Mr Robertson added: “We are delighted to welcome June to the Edinburgh Airport team. Her expertise and experience of noise management will assist us in our continual improvement on managing and mitigating our impact on local communities.
“We care deeply about our local relationships as we are local ourselves – a great number of the people who benefit from the 23,000 jobs that Edinburgh Airport supports live near the airport.
“As we continue to grow by offering greater direct international connectivity to and from Scotland we are committed to doing all we can to be transparent and collaborative with the communities impacted on the airport.”
Edinburgh Airport Watch, the pressure group leading objections to the airport’s expansion plans, remains sceptical regarding dialogue.
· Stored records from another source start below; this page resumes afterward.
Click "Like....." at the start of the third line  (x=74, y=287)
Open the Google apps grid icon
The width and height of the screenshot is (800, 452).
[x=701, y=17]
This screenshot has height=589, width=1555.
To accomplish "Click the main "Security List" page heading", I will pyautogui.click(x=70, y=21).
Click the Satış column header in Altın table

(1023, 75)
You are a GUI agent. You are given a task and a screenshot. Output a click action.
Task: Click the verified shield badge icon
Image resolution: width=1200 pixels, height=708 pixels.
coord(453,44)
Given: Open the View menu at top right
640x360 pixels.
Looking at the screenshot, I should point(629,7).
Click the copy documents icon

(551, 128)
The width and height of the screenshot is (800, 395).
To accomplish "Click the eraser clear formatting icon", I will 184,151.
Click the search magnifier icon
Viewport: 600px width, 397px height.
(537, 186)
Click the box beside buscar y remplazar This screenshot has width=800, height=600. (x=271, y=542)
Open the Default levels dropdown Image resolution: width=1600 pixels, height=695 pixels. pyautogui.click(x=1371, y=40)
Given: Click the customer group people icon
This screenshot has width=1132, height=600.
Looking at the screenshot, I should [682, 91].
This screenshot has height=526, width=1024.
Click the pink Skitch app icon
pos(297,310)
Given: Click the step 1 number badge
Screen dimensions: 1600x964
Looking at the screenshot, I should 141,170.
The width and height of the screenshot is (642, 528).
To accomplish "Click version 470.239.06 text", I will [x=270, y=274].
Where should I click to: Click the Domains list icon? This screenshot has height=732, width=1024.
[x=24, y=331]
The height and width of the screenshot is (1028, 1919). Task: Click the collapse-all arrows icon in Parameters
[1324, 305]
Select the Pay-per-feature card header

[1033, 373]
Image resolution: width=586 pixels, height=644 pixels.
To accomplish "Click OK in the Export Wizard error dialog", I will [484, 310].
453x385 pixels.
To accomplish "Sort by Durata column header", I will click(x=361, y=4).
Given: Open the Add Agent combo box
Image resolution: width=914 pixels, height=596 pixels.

A spokesperson said: “While we welcome the possibility of positive dialogue with the airport, our experience of relations between Edinburgh Airport and its surrounding communities – some many miles from the runway – raises doubts that a Noise Management Board set up and staffed by the airport will have the necessary independence and rigour essential to assisting the communities which are suffering on a daily basis from unwanted aircraft noise.
“Communities around Edinburgh Airport simply want their peace and quiet restored so they can get a full night’s sleep and stop having their lives interrupted.
“The detrimental impact to health of being forced to live with unwanted aircraft noise is already well documented.”
The spokesperson added: “By expecting ordinary residents to reactively complain about noise, the airport has got it the wrong way round – we call on the airport to stop the noise for many communities and reverse the multiple changes they have made to the use of the airspace which have been so detrimental to so many people across East Central Scotland.
“Only then should a meaningful debate and dialogue take place with Communities about where noisy and polluting aeroplanes should fly.”